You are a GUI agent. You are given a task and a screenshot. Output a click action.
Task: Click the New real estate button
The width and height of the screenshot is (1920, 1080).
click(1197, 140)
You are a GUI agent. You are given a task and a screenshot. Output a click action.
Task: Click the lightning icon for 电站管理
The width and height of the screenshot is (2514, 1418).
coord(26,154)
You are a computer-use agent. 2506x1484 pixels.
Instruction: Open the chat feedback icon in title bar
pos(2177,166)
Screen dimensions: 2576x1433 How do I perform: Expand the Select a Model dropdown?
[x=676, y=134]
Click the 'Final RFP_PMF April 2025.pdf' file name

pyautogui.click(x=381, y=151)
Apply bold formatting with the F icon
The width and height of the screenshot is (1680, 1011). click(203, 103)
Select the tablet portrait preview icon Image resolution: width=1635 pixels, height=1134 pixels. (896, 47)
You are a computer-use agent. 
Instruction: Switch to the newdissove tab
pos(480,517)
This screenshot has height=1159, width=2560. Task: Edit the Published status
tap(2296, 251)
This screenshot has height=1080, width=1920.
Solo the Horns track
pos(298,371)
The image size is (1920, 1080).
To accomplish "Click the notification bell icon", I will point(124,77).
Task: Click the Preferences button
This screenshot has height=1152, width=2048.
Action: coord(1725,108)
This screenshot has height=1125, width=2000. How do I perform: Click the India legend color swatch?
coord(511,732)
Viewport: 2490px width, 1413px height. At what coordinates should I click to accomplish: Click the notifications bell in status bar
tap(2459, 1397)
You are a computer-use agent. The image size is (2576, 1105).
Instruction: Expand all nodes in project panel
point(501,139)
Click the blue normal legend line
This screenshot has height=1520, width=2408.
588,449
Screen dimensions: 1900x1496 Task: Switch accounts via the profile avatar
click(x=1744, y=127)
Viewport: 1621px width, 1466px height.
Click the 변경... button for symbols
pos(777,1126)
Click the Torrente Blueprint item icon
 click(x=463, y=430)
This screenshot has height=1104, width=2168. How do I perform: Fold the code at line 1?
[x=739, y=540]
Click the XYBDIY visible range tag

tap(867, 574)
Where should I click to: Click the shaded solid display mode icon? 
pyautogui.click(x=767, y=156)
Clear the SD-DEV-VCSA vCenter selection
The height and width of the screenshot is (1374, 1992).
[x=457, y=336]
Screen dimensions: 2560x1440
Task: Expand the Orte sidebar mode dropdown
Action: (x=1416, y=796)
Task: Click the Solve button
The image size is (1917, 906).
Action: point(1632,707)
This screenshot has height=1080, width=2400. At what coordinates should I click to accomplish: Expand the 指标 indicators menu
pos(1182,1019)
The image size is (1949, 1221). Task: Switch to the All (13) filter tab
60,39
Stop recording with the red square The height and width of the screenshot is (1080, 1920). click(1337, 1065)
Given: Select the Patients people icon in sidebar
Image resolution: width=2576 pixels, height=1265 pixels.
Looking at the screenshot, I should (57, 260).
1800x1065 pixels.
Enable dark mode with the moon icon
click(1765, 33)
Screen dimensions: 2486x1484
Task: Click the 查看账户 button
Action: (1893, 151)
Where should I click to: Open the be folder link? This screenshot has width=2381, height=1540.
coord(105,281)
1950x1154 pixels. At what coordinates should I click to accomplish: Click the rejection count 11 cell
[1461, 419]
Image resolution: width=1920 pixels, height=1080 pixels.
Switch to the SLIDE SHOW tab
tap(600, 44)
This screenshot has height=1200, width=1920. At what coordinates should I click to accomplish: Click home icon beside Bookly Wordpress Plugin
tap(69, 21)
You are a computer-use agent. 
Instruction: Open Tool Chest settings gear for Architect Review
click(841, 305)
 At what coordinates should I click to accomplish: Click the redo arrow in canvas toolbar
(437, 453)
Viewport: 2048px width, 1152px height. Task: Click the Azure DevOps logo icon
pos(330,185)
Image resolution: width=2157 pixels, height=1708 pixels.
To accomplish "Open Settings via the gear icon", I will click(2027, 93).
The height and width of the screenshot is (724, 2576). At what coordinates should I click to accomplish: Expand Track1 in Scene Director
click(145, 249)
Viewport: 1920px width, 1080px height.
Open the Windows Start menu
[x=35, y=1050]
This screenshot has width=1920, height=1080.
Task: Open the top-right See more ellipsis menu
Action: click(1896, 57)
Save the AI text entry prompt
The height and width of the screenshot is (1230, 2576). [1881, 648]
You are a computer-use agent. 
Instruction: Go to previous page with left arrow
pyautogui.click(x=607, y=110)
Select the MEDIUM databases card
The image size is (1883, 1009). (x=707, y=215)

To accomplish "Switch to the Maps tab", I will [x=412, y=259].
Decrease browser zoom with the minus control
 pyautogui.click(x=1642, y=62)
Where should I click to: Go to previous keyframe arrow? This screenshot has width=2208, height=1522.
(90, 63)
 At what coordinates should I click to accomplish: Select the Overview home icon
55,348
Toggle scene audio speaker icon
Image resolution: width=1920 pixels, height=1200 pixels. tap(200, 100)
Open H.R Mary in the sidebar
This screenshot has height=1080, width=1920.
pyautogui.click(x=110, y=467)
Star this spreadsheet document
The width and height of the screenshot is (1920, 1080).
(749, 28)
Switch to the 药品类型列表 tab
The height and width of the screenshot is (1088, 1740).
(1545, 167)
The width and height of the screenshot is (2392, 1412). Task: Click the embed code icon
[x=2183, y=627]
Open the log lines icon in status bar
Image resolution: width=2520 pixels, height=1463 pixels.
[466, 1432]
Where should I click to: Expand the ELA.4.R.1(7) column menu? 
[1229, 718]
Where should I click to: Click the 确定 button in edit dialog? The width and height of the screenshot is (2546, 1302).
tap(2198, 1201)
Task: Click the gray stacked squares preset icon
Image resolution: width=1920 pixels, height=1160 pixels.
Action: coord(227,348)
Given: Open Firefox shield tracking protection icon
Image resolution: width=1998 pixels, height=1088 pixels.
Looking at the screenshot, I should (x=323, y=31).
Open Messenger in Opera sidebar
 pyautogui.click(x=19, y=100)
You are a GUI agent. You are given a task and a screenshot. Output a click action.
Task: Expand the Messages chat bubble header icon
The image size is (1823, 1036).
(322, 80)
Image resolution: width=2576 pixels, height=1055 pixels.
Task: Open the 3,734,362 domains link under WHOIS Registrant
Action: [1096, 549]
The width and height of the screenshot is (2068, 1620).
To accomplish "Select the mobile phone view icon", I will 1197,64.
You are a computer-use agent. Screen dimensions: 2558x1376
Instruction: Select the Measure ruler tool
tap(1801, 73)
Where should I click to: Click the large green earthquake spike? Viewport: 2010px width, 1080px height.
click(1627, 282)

▶ _Work item_
Copy here each line of the preceding records with "will" in it.

▶ _Written response_
To accomplish "Click the notification bell icon", I will point(124,77).
To accomplish "Open Settings via the gear icon", I will click(2027, 93).
To accomplish "Switch to the Maps tab", I will [x=412, y=259].
To accomplish "Select the mobile phone view icon", I will 1197,64.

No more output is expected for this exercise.